As the Supreme Court recently reiterated, marriage is a fundamental right under the U.S. Constitution, one that the government cannot arbitrarily interfere with. But this right isn’t limited to the mere issuance of a marriage license; it encompasses the right to “establish a home and bring up children.” Thus, when the government limits the right of a married couple to “establish a home”—that is, live together—it infringes upon a constitutionally protected liberty interest. And when the government encroaches upon a liberty interest, the Due Process Clause requires that it provide a permissible justification and comport with procedural safeguards.

In 2015, the Supreme Court applied these principles in Kerry v. Din, a case that is somewhat analogous to the situation today. Fauzia Din, a U.S. citizen, had sponsored an immigrant visa for her husband, Kanishka Berashk, an Afghan citizen living in Afghanistan. The government denied the visa to Berashk, citing his participation in “terrorist activities.” Din sued, alleging a violation of her constitutional right to live with her spouse.

Although the court splintered badly, six justices at least assumed that, in denying Berashk’s visa, the government had breached Din’s protected liberty interests. The controlling opinion, written by Justice Anthony Kennedy, focused on the process the government owed to Din in denying her husband a visa. Kennedy held that the government’s actions were acceptable because it had provided a “facially legitimate and bona fide reason” for its decision—Berashk’s connection to “terrorist activities.” (He had worked for the Taliban government, albeit in a minor capacity.) Because the government had sufficiently justified its exclusion of Berashk, Kennedy explained, it had provided Din with the “process” she was “due.”

Trump’s executive order does not comply with these due process requirements or even pretend to do so. It instantly canceled tens of thousands of visas for no reason other than a dubious fear of “radical Islamic terrorists”—and, as he has previously admitted, Muslims themselves. These cancellations do not even try to provide a “facially legitimate and bona fide reason” for excluding visa-holders from the U.S. They are deeply arbitrary and capricious, motivated by illegitimate animus, unadorned by even the pretextual dressings of due process. As such, they fail to meet the standard laid out in Din. And as a result, spouses of visa-holders who are now indefinitely barred from the U.S. should be able to sue to restore their partners’ ability to enter the country.
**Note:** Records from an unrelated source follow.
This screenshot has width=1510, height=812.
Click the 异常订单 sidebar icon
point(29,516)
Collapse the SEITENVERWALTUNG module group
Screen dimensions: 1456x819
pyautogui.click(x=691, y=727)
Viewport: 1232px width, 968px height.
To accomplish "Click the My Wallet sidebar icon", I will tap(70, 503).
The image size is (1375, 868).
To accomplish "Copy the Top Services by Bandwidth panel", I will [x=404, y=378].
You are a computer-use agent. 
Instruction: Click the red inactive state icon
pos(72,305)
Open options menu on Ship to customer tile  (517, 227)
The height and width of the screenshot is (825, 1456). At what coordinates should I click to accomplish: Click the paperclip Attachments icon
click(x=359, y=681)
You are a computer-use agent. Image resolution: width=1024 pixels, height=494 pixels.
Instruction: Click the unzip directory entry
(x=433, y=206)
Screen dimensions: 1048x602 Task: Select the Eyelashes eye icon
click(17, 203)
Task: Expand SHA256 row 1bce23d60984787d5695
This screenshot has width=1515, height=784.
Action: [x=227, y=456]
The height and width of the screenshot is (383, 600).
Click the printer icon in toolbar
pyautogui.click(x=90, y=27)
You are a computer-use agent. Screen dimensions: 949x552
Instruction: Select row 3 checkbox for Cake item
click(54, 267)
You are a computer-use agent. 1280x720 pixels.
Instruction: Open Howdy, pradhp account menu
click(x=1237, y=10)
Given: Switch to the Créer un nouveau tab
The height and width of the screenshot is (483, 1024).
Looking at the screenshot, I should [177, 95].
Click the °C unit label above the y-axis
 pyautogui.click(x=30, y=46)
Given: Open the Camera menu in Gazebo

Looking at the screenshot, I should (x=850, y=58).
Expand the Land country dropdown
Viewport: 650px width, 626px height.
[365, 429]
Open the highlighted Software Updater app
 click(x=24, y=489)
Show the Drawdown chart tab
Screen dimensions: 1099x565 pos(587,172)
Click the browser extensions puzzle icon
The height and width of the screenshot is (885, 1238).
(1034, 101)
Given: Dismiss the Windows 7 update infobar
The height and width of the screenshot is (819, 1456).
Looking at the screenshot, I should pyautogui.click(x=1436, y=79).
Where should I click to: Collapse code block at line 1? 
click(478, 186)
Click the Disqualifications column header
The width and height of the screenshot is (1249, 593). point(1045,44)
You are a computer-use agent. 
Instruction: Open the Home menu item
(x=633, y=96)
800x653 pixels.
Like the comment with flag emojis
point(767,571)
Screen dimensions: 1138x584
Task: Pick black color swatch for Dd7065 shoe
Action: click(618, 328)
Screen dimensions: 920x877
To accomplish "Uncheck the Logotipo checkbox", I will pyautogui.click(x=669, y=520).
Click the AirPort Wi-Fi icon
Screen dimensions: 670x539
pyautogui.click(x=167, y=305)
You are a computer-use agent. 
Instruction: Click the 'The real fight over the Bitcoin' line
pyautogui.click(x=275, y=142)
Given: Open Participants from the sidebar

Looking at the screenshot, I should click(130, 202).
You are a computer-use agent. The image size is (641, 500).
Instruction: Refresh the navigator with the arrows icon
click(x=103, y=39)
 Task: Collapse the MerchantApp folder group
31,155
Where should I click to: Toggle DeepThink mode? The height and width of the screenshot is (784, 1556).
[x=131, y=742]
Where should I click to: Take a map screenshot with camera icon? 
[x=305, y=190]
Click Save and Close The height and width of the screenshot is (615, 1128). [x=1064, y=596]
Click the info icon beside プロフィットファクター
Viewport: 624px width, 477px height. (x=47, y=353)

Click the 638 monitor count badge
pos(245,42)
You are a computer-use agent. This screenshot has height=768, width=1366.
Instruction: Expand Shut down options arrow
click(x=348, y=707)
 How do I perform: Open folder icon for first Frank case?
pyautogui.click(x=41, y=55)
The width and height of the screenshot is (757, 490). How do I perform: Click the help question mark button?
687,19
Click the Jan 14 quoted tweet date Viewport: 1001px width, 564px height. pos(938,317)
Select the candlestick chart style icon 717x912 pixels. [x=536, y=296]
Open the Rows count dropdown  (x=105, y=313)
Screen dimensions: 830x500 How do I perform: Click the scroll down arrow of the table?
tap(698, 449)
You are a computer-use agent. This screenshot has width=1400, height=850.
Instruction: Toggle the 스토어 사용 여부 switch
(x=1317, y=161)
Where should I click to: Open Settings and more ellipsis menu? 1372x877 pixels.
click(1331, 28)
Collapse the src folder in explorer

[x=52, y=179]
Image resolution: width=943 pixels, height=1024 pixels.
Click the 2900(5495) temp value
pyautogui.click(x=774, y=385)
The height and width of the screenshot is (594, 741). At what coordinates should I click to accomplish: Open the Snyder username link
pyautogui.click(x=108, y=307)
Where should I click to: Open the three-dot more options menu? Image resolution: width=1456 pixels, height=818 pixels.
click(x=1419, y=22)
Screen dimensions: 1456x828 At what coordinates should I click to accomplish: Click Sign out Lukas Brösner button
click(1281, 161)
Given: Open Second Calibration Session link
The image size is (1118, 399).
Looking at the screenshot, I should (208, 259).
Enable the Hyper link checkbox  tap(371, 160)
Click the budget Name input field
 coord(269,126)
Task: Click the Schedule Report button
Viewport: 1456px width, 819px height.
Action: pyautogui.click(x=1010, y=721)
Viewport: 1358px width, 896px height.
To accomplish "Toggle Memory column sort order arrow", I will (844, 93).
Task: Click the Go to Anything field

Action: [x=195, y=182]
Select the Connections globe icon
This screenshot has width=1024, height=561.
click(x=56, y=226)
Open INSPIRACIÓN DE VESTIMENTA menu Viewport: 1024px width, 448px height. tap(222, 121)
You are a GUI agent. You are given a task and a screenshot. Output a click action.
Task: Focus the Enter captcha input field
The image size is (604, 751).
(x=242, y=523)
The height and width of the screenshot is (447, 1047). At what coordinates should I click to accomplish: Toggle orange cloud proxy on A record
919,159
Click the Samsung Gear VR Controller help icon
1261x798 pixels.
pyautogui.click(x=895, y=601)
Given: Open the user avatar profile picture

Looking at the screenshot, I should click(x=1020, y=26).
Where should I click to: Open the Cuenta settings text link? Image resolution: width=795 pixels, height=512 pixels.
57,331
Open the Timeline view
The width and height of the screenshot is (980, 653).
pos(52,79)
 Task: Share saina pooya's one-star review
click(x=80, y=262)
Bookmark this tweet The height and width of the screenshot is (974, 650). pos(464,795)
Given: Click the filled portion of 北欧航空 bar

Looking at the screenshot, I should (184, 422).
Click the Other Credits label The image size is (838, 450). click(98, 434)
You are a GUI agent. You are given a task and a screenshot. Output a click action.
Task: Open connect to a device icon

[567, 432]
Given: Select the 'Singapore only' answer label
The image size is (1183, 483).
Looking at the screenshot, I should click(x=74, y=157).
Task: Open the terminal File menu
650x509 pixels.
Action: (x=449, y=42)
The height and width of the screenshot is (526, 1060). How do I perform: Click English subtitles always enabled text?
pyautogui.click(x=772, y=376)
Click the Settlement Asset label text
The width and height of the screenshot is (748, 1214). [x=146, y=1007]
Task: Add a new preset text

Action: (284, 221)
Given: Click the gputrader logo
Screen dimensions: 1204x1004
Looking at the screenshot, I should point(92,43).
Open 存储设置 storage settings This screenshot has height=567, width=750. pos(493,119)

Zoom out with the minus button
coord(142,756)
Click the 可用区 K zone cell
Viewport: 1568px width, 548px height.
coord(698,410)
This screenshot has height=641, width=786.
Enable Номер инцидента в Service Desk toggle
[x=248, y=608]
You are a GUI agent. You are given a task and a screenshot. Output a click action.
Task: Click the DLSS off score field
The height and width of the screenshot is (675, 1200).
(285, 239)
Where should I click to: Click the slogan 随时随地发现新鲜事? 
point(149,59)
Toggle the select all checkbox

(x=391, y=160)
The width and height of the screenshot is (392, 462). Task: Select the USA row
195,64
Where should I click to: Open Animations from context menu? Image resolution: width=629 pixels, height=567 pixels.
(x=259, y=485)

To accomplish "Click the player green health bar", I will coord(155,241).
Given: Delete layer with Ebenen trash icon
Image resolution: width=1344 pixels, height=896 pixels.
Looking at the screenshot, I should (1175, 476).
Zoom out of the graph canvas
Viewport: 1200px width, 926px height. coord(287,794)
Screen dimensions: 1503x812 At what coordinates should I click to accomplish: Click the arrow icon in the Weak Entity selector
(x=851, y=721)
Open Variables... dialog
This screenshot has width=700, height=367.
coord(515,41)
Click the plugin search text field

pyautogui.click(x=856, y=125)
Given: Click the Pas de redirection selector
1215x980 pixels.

These spouses, of course, aren’t the only people who can sue to block Trump’s ban. His instant cancellation of myriad visas would seem to violate a federal statute governing the revocation of immigration visas, which lays out explicit guidelines that Trump openly flouted. And the entire executive order should ultimately be struck down as an unconstitutional effort to discriminate against Muslims, rendering its attack on visa-holders—as well as those in the process of obtaining visas—legally invalid. But for now, every suit against the order helps courts, and the public, understand the scope of its attempt to undermine the Constitution. And Americans whose spouses are suddenly excluded from the country have a right to demand that the government explain its actions—and give a better answer than a raw hatred of Muslims.